Keep in mind that everything in the compiled programs/scripts which is not an MPI compatible function is executed on each node on its own. For example in ISIS with -n 20:

  fit_counts;

would fit the defined function to the dataset 20 times at once. That's not very helpful so think about which tasks should be performed in the actual MPI process. Special care has to be taken if something has to be saved as a file. Consider:

  save_par("test.par");

with -n 20. This would save the current fit parameters to **test.par** in the working directory 20 times at exactly the same time. This might be helpful if the file is needed on the scratch disk of each node, but doing this on for example /userdata can cause serious trouble. The function mpi_master_only can be used to perform a user defined task in an MPI job only once. Best way is to only submit an MPI job to Slurm which only contains actual MPI functions. If some models in ISIS are used which output something to stdout or stderr while loading these messages are also generated 20 times since it's loaded in each process individually.

Usage

If the job is a valid MPI process then the submission works exactly like for any other job:

  #!/bin/bash
  #SBATCH --job-name my_first_mpi_job
  #SBATCH ...
  #SBATCH --ntasks=20
  cd /my/working/dir
  srun /usr/bin/nice -n +15 ./my_mpi_script

It might be necessary to set a higher memory usage than for the according non MPI job since some applications try to limit the network traffic by just copying the required data to each node in the first place.

Also make sure that if it is necessary to specify the number of child processes in the application itself, set it to the same as with the --ntasks / -n option in the submission. An example would be the num_slaves qualifier in mpi_emcee.

Note that the srun command does not contain mpiexec or mpirun which were used in older versions of MPI to launch the processes. The processes manager pmi2 is built into Slurm and makes it possible that Slurm itself can initialize the network communication with the srun command only.
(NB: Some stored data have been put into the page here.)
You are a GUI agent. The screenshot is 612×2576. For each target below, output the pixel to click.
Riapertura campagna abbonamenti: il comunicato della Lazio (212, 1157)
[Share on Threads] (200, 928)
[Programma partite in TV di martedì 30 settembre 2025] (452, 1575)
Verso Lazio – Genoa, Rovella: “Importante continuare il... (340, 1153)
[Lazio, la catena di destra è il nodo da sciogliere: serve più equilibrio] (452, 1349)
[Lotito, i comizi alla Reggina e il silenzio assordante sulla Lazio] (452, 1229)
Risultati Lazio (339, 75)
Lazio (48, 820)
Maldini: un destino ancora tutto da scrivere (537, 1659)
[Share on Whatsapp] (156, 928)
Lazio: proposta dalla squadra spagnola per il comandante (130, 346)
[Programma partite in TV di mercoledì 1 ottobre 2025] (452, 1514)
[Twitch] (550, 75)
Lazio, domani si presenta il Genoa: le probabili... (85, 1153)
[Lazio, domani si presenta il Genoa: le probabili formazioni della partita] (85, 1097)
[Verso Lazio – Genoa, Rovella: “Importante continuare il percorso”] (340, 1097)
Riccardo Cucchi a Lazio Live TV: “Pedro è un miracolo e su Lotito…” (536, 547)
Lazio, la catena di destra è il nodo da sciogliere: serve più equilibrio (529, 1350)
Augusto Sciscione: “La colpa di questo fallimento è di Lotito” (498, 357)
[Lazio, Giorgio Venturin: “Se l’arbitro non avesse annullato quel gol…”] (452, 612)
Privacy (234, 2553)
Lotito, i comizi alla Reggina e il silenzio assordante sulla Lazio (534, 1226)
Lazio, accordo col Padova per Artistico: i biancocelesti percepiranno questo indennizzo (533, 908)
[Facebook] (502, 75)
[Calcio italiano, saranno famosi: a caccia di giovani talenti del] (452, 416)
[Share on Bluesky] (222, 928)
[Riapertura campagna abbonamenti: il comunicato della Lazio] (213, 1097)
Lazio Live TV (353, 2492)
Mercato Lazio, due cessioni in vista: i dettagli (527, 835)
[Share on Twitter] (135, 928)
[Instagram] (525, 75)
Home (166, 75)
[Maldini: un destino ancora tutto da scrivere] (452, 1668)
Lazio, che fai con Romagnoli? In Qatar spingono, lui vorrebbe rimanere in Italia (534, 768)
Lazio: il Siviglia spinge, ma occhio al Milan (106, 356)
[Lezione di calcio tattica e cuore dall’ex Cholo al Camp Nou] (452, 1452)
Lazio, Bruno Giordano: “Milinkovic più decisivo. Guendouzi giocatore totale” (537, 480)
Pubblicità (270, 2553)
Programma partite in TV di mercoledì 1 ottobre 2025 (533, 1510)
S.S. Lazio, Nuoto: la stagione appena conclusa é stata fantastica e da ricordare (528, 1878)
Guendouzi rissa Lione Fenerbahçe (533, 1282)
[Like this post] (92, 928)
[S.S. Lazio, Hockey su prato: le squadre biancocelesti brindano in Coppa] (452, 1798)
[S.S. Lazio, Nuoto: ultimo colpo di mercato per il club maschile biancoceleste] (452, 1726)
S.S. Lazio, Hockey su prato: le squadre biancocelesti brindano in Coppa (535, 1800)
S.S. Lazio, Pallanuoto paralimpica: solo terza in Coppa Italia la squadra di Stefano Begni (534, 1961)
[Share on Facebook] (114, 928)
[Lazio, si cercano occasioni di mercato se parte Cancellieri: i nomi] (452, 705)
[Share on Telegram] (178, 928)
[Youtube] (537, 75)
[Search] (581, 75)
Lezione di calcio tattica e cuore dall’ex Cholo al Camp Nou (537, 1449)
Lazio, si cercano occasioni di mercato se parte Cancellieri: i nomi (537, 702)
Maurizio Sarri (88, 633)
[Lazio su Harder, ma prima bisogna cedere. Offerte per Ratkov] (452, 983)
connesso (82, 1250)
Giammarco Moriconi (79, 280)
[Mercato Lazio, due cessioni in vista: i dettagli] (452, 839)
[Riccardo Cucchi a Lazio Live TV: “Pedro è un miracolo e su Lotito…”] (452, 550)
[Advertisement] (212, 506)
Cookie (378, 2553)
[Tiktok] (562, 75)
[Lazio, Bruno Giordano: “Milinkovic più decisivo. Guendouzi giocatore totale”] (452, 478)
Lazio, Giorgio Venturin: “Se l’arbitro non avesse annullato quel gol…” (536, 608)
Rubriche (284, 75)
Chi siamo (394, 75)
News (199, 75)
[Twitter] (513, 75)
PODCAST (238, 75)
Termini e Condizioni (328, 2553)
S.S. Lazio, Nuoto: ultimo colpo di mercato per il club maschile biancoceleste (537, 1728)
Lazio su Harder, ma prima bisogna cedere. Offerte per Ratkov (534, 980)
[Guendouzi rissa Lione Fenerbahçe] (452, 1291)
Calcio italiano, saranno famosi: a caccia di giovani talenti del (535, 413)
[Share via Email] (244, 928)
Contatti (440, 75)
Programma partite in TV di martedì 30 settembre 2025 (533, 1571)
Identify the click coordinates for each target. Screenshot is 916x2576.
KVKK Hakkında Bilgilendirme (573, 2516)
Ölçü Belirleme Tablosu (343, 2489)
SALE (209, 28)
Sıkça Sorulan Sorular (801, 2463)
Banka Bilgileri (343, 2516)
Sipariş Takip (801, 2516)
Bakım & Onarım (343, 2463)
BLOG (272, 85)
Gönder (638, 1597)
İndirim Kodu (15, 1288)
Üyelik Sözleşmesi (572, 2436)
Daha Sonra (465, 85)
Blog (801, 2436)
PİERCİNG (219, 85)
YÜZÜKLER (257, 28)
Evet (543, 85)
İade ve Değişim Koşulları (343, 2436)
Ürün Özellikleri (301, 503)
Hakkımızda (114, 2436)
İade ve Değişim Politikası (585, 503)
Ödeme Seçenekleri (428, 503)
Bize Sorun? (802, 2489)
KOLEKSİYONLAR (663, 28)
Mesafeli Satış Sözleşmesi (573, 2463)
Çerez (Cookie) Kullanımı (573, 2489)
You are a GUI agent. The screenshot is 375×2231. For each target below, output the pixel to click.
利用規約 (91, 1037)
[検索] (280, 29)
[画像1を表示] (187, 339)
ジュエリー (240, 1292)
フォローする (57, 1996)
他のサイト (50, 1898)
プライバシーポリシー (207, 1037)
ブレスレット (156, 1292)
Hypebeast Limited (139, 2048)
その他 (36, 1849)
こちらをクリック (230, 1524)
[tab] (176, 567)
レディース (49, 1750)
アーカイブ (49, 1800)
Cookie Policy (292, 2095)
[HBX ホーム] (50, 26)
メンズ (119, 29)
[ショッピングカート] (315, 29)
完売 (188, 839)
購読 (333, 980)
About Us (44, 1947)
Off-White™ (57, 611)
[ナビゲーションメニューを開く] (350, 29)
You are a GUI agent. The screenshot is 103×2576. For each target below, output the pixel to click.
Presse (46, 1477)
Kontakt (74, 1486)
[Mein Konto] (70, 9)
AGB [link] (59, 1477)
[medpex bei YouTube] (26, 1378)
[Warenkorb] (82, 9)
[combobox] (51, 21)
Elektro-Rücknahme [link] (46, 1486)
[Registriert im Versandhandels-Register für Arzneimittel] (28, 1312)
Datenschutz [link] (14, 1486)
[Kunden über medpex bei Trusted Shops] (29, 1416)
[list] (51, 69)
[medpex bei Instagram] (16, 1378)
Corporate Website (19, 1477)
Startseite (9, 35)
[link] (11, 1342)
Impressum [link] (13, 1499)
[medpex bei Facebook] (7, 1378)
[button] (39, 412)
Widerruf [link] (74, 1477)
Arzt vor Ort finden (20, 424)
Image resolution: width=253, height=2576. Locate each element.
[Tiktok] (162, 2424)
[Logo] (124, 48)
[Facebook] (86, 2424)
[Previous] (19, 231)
Of course it's also possible to run the MPI process directly from the commandline. As an example let's have a look at the calculation of pi with the MPI program cpi. The program comes with the source code of MPICH2 and is compiled in the check rule. It's located in

  /data/system/software/mpich/mpich-3.2/examples

To run the calculation in 10 parallel processes directly from the commandline use:

  [1:11]weber@lynx:/data/system/software/mpich/mpich-3.2/examples> srun -n 10 ./cpi
  Process 0 of 10 is on aquarius
  Process 1 of 10 is on ara
  Process 6 of 10 is on asterion
  Process 2 of 10 is on ara
  Process 8 of 10 is on asterion
  Process 7 of 10 is on asterion
  Process 3 of 10 is on aranea
  Process 5 of 10 is on aranea
  Process 4 of 10 is on aranea
  Process 9 of 10 is on cancer
  pi is approximately 3.1415926544231256, Error is 0.0000000008333325
  wall clock time = 0.010601

As we can see Slurm launched 10 processes distributed to aquarius, ara, asterion, aranea and cancer. Keep in mind that running MPI interactively doesn't really make sense. The best way to go is to write a submission script like explained above and let Slurm handle the initialisation.